For information about figuring the part of your pension or annuity that is not taxable, see Publication 575, Pension and Annuity Income.

Periodic Payments

Withholding from periodic payments of a pension or annuity is figured in the same way as withholding from salaries and wages. To tell the payer of your pension or annuity how much you want withheld, fill out Form W-4P or a similar form provided by the payer. Follow the rules discussed under Salaries and Wages, earlier, to fill out your Form W-4P.

The withholding rules for pensions and annuities differ from those for salaries and wages in the following four ways.

  1. If you do not fill out a withholding certificate, tax will be withheld as if you were married and claiming three withholding allowances. This means that tax will be withheld only if your pension or annuity is at least $1,280 a month (or $15,360 a year).
  2. You can choose not to have tax withheld, regardless of how much tax you owed last year or expect to owe this year. You do not have to qualify for exemption. See Choosing Not To Have Income Tax Withheld, later.
  3. If you do not give the payer your social security number (in the required manner) or the IRS notifies the payer before any payment or distribution is made that you gave it an incorrect social security number, tax will be withheld as if you were single and were claiming no withholding allowances.

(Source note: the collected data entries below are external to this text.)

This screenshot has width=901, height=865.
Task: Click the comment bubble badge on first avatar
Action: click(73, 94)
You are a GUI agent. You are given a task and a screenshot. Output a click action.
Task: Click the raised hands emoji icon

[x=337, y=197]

Military retirement pay. This generally is treated in the same manner as wages and not as a pension or annuity for income tax withholding purposes. Military retirees should use Form W-4, not Form W-4P.

Effective date of withholding certificate. If you give your withholding certificate ( Form W-4P or a similar form) to the payer by the time your payments start, it will be put into effect by the first payment made more than 30 days after you submit the certificate.

If you give the payer your certificate after your payments start, it will be put into effect with the first payment made on or after January 1, May 1, July 1, or October 1, whichever is at least 30 days after you submit it. However, the payer can elect to put it into effect earlier.

Nonperiodic Payments

Tax will be withheld at a 10% rate on any nonperiodic payments you receive.

Because withholding on nonperiodic payments does not depend on withholding allowances or whether you are married or single, you cannot use Form W-4P to tell the payer how much to withhold. But you can use Form W-4P to specify that an additional amount be withheld. You can also use Form W-4P to choose not to have tax withheld or to revoke a choice not to have tax withheld.

Caution:

The 10% rate of withholding on nonperiodic payments is less than the lowest tax rate (15%). You may need to use Form W-4P to ask for additional withholding. If you do not have enough tax withheld, you may need to make estimated tax payments, as explained in chapter 2.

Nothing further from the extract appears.